The U.S. Treasury has been fulfilling federal payment obligations through special accounting measures since January, while ensuring it does not exceed the statutory debt limit. Once the bill is signed into law, the Treasury is expected to increase short-term Treasury bill sales to replenish its cash reserves.
In terms of broader debt issuance strategy, Bessent stated that considering the two-year Treasury yield indicates overnight rates are relatively high, "we will take that into account," but did not elaborate further. He also mentioned, "Our debt management process is very standardized and orderly, but we will consider these responses."
Bessent stated, "We will decide how to structure the debt maturity in the coming months." The Treasury's next quarterly refinancing announcement typically reveals any changes in issuance strategy, which is expected to be released on July 30.

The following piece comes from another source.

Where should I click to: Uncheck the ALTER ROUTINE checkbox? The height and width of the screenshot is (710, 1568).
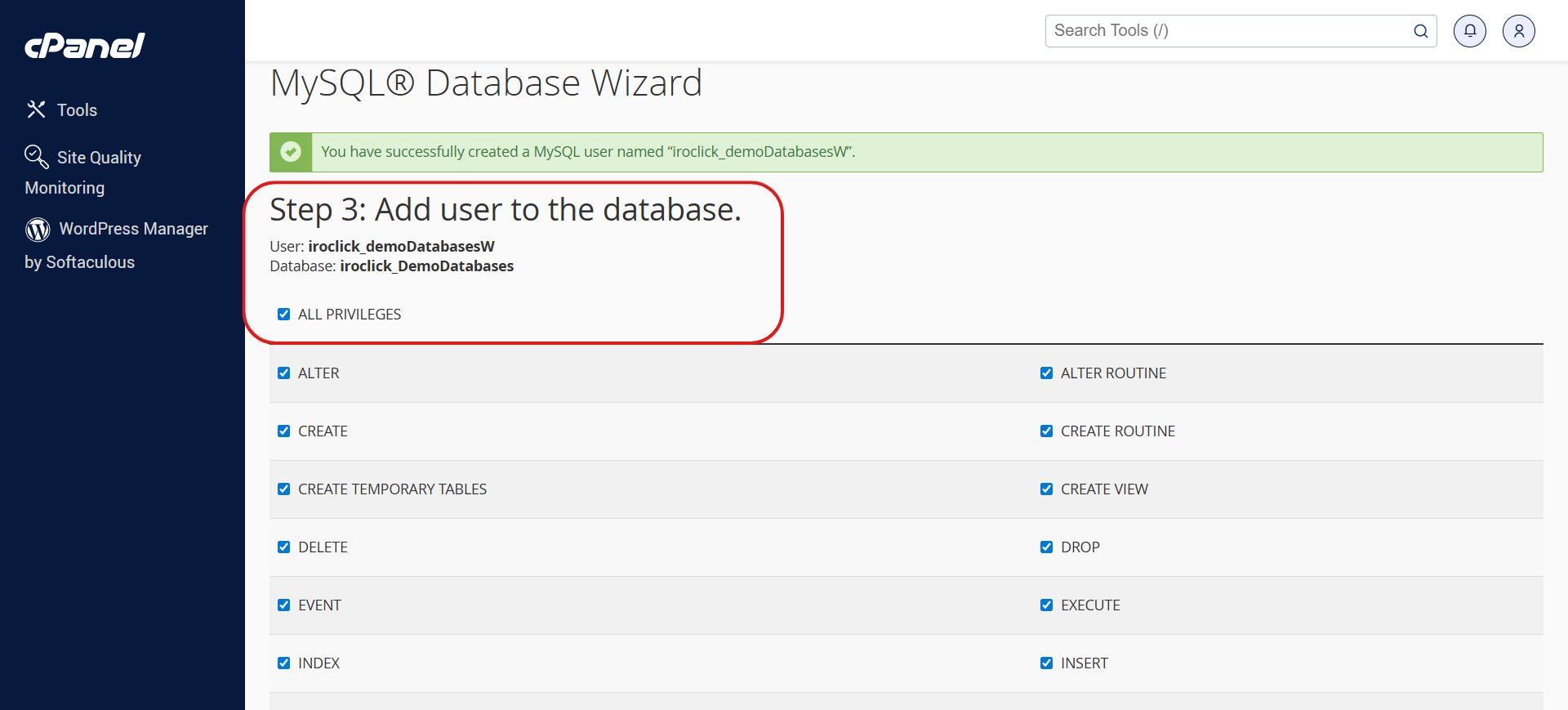coord(1046,373)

Additionally, when asked whether he agrees with the view expressed by Stephen Miran, chairman of the White House Council of Economic Advisers, that "Trump's policies will reduce the fiscal deficit by $11 trillion over the next decade," Bessent declined to comment. He stated, "Predicting federal borrowing ten years out is very difficult. There are many variables involved. But I am confident that we are moving in the right direction."